Required work:
Find the line with "Where should I click to: Switch" in the entries below. Repeat it, every following line, and the line with "The height and width of the screenshot is (765, 1440).", exactly and with nothing added.

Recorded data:

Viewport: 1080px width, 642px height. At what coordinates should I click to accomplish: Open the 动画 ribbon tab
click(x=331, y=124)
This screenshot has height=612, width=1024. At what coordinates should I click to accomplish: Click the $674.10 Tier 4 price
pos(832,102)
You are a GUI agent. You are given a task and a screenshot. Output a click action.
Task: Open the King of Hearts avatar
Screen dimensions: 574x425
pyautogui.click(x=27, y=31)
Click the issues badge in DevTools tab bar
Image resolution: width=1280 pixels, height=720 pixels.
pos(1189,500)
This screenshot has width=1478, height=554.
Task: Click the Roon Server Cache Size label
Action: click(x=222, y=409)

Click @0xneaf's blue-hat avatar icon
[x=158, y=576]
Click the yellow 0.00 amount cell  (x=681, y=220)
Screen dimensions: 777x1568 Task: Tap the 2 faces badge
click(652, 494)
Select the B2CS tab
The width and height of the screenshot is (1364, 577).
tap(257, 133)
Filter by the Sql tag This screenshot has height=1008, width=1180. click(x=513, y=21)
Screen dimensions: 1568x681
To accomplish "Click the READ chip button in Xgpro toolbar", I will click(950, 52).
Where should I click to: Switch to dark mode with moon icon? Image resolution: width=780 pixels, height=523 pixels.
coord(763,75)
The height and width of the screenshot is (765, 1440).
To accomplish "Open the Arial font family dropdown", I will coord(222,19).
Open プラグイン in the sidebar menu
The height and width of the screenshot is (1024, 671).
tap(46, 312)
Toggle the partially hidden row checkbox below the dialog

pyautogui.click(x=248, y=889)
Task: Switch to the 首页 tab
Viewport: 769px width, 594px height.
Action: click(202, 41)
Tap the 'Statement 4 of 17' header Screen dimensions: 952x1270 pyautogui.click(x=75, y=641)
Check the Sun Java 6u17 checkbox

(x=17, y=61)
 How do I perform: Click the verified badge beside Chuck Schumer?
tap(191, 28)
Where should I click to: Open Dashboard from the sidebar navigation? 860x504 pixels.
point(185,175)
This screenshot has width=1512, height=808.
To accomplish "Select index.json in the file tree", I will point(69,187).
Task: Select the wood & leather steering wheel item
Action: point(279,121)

Solution to the exercise:
Where should I click to: Switch to dark mode with moon icon? Image resolution: width=780 pixels, height=523 pixels.
coord(763,75)
The height and width of the screenshot is (765, 1440).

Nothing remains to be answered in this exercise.